I recently attended an 'PhD by Project' examination at a faculty of
architecture and design that strongly supports the Research Though
Design approach, where a 'PhD by Project' consists of creating
artefacts and writing a short supporting 'exegesis'. I had seen
presentations of work in progress by other phd candidates at this
faculty in the past but this was the first time I had seen a PhD by
Project examination. The purpose of the examination is for the
candidate to present their work and for a panel of external examiners
to assess the work.
If we avoid discussing the nature of Research Through Design and
instead take a 'institutional theory of art' (Danto, Dickie) type view
that a PhD is whatever the community of scholars accepts, then the
comments that the external examiners made after the candidate's
presentation are of particular interest. Some of my notes the
examiners' comments were:
1. an examiner questions the candidate about a part of the project
that had not been discussed during the presentation.
2. an examiner identifies an important theorist that the candidate
had not referred to in their presentation.
3. an examiner criticises the mode/channel the candidate chose to
present the project though.
4. an examiner asks the candidate to name other practitioners whose
work is similar or different from the candidate's own practice.
5. an examiner asks how the different parts of the project relate to
each other.
The candidate could not to adequately respond to these questions.

# RECORDED INFORMATION
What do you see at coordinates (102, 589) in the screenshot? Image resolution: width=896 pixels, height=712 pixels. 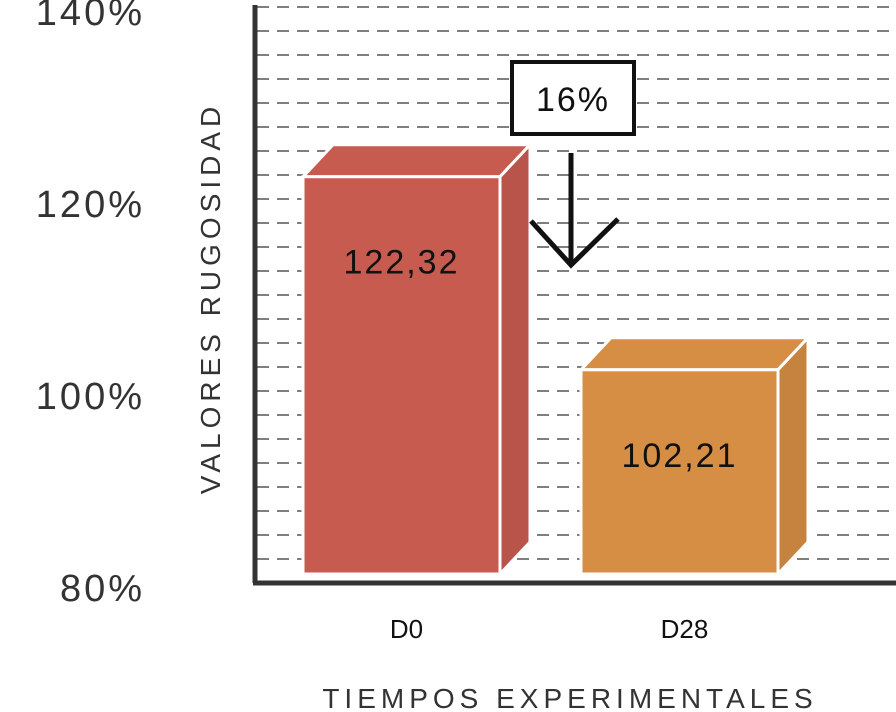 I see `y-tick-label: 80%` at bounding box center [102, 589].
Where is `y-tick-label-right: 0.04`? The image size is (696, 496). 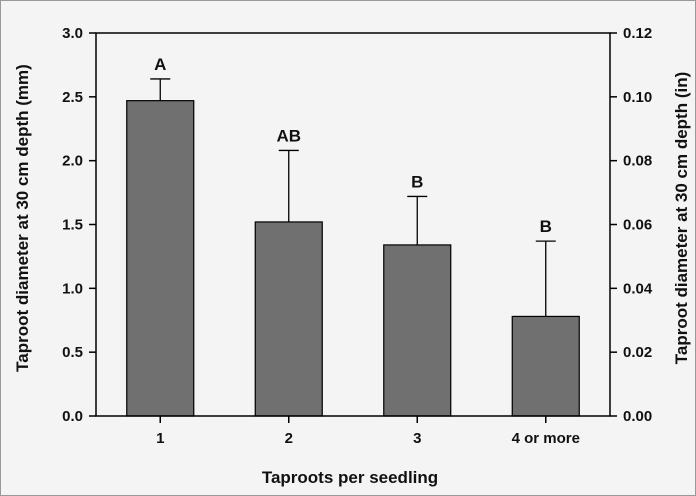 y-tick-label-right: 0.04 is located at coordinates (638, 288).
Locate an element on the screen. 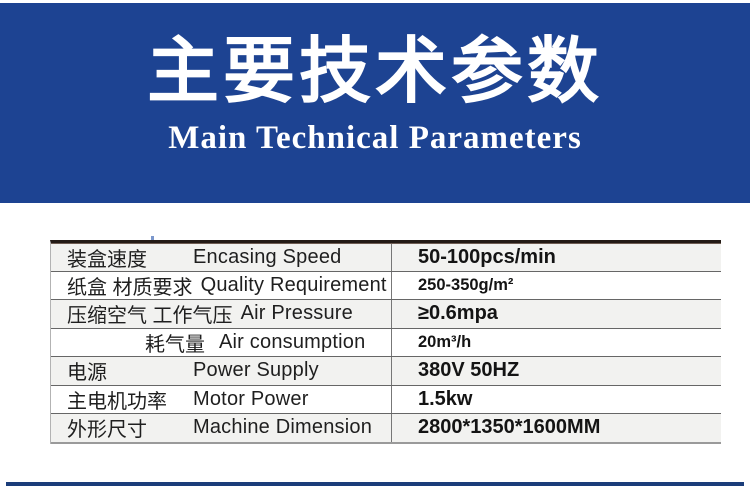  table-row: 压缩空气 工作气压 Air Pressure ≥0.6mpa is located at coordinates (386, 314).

# TRY IT
Update the account of the PhD by Project examination above: reproduce it from "If we avoid" up to and including "in their presentation.", replacing "community of scholars" with "academic community".

# TASK SOLUTION
If we avoid discussing the nature of Research Through Design and
instead take a 'institutional theory of art' (Danto, Dickie) type view
that a PhD is whatever the academic community accepts, then the
comments that the external examiners made after the candidate's
presentation are of particular interest. Some of my notes the
examiners' comments were:
1. an examiner questions the candidate about a part of the project
that had not been discussed during the presentation.
2. an examiner identifies an important theorist that the candidate
had not referred to in their presentation.